Records from a data source
....
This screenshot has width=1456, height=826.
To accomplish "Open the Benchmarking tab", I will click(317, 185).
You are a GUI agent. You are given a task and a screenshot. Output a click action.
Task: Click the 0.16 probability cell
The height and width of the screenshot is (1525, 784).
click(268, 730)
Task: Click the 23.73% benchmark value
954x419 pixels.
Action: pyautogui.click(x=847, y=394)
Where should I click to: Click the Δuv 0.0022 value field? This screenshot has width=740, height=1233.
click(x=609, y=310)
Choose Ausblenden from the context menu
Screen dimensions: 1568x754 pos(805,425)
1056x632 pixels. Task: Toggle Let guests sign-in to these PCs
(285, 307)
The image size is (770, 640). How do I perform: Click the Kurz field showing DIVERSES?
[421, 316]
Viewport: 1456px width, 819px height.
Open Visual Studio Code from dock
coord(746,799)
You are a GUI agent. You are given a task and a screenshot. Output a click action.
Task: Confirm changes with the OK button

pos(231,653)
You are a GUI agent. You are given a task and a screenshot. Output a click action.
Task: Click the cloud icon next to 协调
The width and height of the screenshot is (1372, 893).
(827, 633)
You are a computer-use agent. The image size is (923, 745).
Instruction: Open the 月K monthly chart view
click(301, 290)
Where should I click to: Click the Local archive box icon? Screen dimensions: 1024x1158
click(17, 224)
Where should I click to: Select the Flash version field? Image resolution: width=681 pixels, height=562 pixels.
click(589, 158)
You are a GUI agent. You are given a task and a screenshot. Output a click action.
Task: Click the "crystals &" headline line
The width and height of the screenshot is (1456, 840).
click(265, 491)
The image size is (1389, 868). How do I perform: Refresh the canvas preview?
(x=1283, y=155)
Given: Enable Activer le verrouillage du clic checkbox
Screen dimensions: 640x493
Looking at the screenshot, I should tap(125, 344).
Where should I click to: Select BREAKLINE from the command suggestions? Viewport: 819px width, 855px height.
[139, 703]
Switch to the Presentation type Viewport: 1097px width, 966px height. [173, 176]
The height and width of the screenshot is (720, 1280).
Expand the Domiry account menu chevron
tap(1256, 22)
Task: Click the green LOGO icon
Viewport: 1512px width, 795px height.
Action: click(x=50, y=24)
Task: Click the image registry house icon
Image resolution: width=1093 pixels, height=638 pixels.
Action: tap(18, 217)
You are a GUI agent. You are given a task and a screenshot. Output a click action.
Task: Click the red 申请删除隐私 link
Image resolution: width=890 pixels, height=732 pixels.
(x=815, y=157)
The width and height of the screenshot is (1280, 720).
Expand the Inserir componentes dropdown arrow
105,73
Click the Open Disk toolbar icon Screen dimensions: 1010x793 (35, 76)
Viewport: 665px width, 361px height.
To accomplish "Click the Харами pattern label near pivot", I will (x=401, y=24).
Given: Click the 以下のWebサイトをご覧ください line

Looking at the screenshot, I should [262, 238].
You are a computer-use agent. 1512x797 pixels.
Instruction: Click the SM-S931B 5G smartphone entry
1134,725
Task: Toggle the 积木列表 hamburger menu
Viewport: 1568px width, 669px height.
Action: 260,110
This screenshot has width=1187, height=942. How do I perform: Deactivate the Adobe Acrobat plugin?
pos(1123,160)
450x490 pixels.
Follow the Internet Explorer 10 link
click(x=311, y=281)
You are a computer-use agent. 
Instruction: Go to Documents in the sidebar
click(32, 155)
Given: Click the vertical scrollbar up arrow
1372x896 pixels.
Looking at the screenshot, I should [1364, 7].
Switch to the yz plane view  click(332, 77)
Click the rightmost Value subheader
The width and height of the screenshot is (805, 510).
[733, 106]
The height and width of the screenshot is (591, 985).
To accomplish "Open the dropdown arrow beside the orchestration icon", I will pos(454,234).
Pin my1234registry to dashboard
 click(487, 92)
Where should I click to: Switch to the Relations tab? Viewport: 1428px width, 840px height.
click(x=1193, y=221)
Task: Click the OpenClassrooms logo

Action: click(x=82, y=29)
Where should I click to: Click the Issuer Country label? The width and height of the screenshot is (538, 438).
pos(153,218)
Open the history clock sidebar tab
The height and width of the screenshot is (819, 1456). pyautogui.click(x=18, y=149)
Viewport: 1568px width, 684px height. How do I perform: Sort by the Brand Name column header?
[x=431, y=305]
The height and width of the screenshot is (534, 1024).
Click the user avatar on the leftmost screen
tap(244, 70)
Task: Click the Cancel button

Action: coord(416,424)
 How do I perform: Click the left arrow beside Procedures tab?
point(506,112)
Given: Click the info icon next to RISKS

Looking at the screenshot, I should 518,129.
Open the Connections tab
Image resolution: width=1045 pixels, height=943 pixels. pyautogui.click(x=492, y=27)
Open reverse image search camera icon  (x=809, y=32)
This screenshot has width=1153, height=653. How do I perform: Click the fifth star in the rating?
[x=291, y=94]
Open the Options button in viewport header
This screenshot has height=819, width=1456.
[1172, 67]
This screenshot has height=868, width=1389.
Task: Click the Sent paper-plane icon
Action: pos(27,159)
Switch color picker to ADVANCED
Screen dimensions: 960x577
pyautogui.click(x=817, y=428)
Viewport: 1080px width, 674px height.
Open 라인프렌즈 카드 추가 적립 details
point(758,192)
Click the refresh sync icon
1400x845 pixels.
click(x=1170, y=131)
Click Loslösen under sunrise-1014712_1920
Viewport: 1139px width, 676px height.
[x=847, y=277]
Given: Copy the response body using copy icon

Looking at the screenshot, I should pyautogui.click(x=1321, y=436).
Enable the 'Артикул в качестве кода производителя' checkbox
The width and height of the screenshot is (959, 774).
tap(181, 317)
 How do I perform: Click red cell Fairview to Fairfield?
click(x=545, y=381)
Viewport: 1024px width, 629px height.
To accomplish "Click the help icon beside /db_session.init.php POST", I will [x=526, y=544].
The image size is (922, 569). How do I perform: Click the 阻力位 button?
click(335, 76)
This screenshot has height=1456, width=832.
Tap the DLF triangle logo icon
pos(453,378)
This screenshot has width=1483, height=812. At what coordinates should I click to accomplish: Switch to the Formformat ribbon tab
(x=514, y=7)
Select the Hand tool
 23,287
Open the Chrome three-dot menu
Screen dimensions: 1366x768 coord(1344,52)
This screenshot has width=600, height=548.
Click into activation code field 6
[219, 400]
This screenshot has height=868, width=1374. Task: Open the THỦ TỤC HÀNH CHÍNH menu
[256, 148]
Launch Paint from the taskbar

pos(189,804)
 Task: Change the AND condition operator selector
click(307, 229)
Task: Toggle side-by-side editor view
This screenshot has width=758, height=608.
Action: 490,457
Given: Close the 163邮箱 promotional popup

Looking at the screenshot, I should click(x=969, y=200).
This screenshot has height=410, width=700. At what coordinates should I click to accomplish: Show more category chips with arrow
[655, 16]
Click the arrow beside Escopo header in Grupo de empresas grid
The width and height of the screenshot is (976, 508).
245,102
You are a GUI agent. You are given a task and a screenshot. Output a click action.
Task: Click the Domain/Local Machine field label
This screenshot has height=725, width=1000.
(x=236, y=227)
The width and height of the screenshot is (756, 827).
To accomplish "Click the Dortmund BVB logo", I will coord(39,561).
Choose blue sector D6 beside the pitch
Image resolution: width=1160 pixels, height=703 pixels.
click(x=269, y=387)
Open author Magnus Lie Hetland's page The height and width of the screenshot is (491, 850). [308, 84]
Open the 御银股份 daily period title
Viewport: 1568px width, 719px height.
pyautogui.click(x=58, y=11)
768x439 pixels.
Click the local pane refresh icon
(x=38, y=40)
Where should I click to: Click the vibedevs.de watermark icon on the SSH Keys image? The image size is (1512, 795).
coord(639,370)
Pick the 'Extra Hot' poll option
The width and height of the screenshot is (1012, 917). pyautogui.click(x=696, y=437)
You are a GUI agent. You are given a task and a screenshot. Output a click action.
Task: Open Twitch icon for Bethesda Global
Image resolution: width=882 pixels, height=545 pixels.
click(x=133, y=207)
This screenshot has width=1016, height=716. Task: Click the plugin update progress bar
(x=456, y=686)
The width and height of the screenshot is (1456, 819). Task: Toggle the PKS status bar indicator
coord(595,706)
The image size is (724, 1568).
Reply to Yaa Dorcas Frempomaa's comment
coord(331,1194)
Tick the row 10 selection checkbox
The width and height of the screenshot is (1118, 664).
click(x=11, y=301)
....
▶ **THE EXERCISE**
Copy the listing verbatim, beginning at the line that contains "Where should I click to: Click the vibedevs.de" and ending after the line that contains "(x=456, y=686)".

▶ **OUTPUT OF THE TASK**
Where should I click to: Click the vibedevs.de watermark icon on the SSH Keys image? The image size is (1512, 795).
coord(639,370)
Pick the 'Extra Hot' poll option
The width and height of the screenshot is (1012, 917). pyautogui.click(x=696, y=437)
You are a GUI agent. You are given a task and a screenshot. Output a click action.
Task: Open Twitch icon for Bethesda Global
Image resolution: width=882 pixels, height=545 pixels.
click(x=133, y=207)
This screenshot has width=1016, height=716. Task: Click the plugin update progress bar
(x=456, y=686)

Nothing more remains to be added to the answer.